• To do: Rewrite the data from the line with "Screen dimensions: 722x401" through the end, replacing "participant grid" with "speaker grid" and keeping everything else the same. Omit the pictures from your answer.

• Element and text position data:
----

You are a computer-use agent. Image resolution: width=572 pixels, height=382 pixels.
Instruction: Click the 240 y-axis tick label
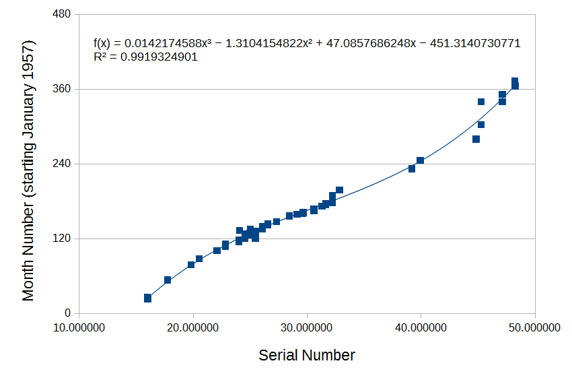pos(61,164)
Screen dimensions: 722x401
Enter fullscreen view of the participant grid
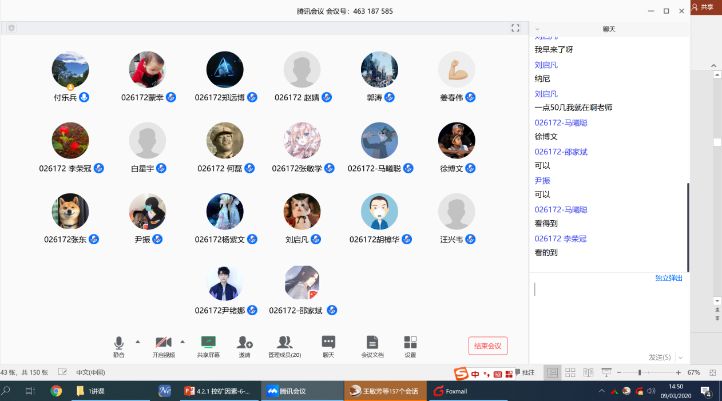515,28
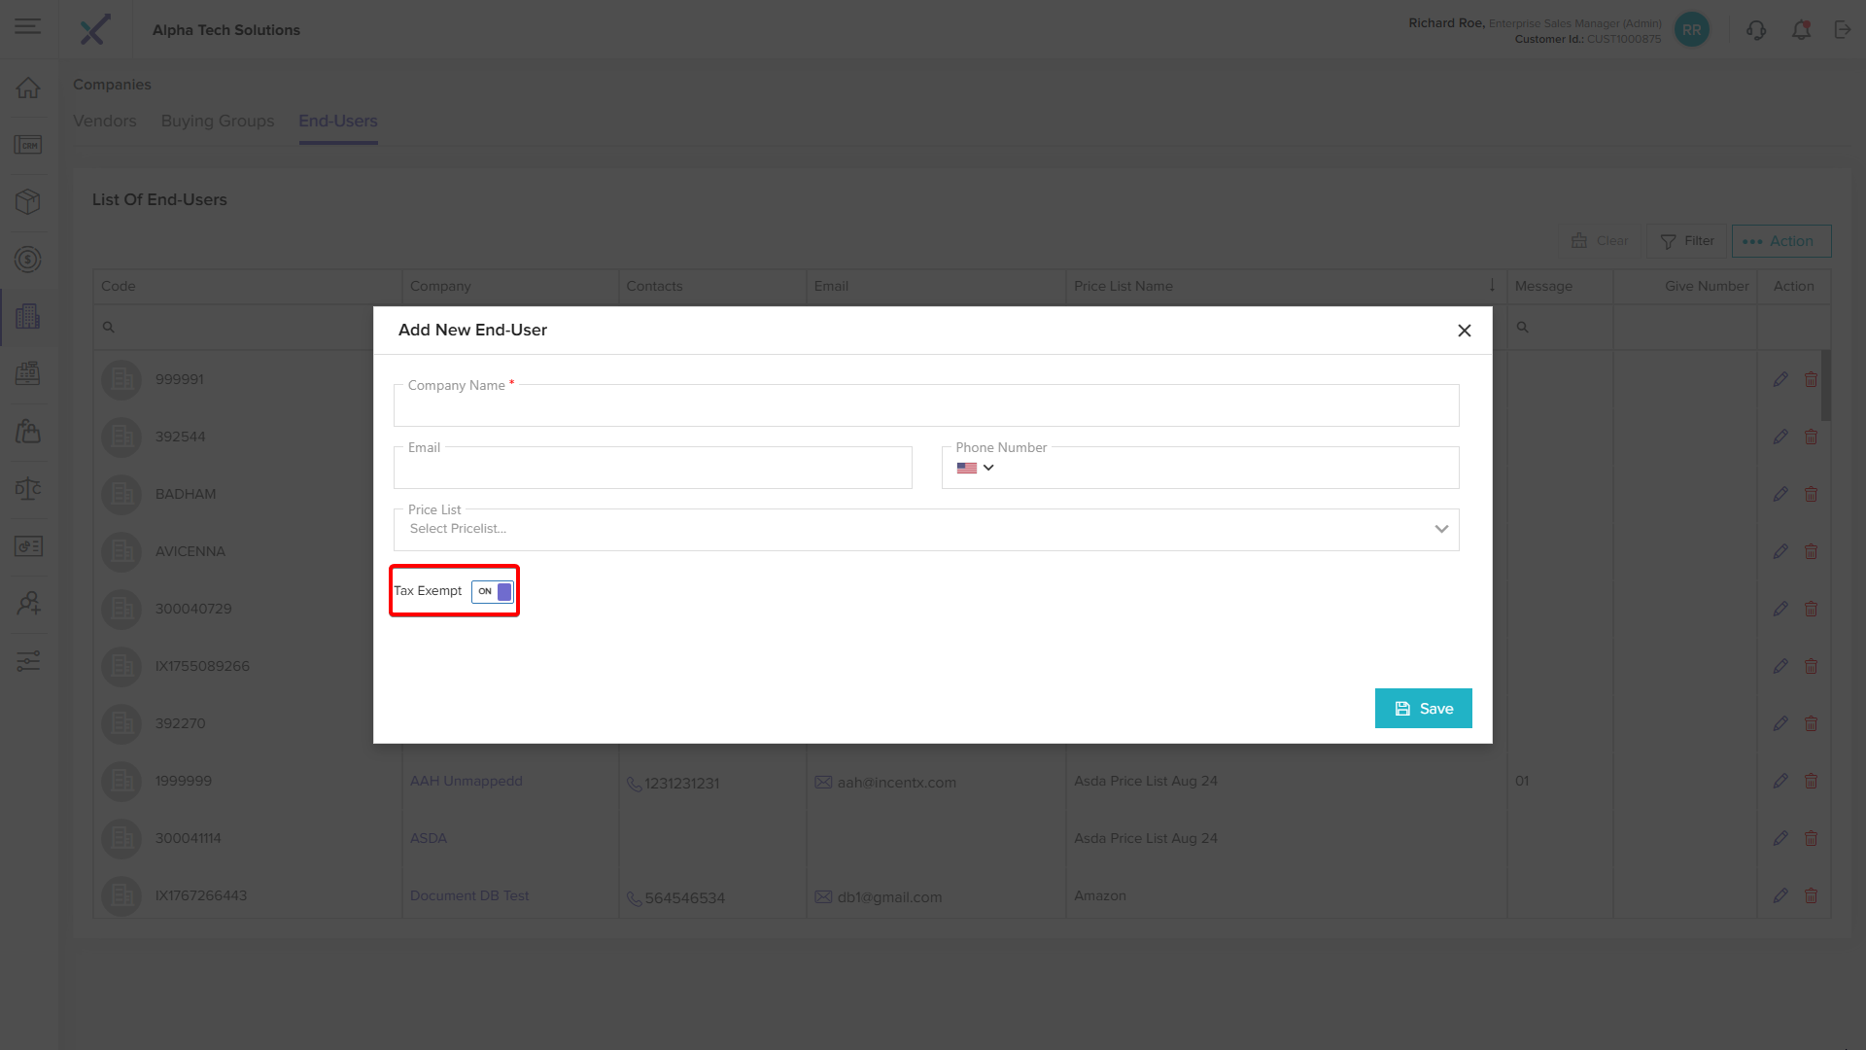1866x1050 pixels.
Task: Click the Save button
Action: point(1423,708)
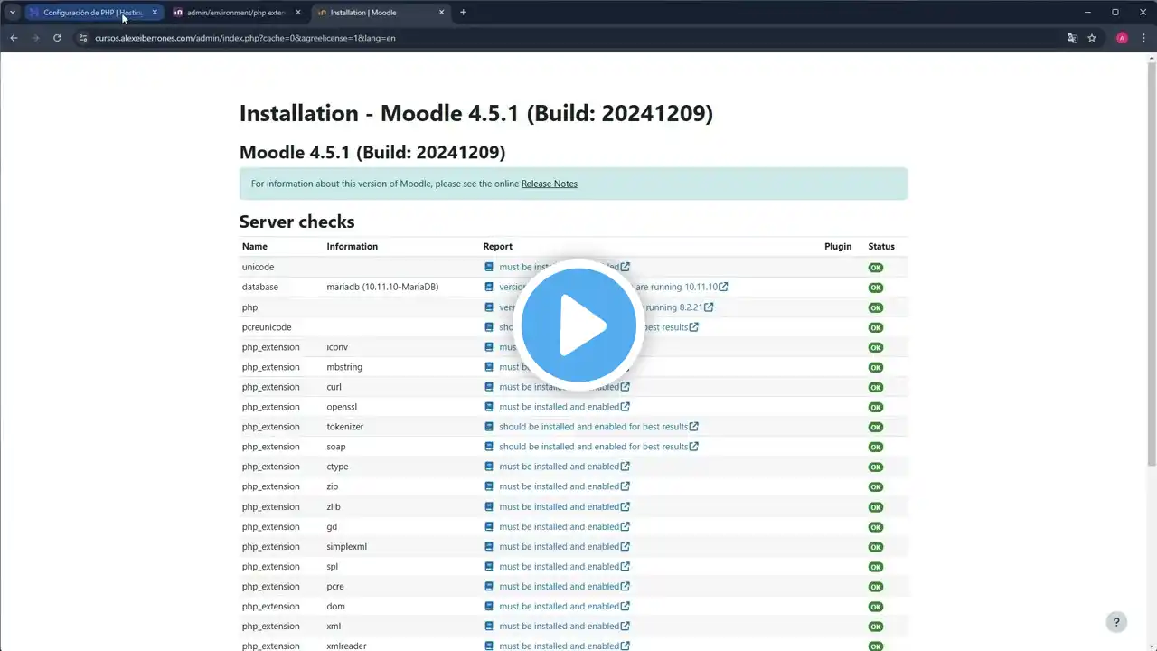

----

• Output for this task:
Screen dimensions: 722x401
Enter fullscreen view of the speaker grid
515,28
1866x1050 pixels.
Task: Click the Save button
Action: point(1423,708)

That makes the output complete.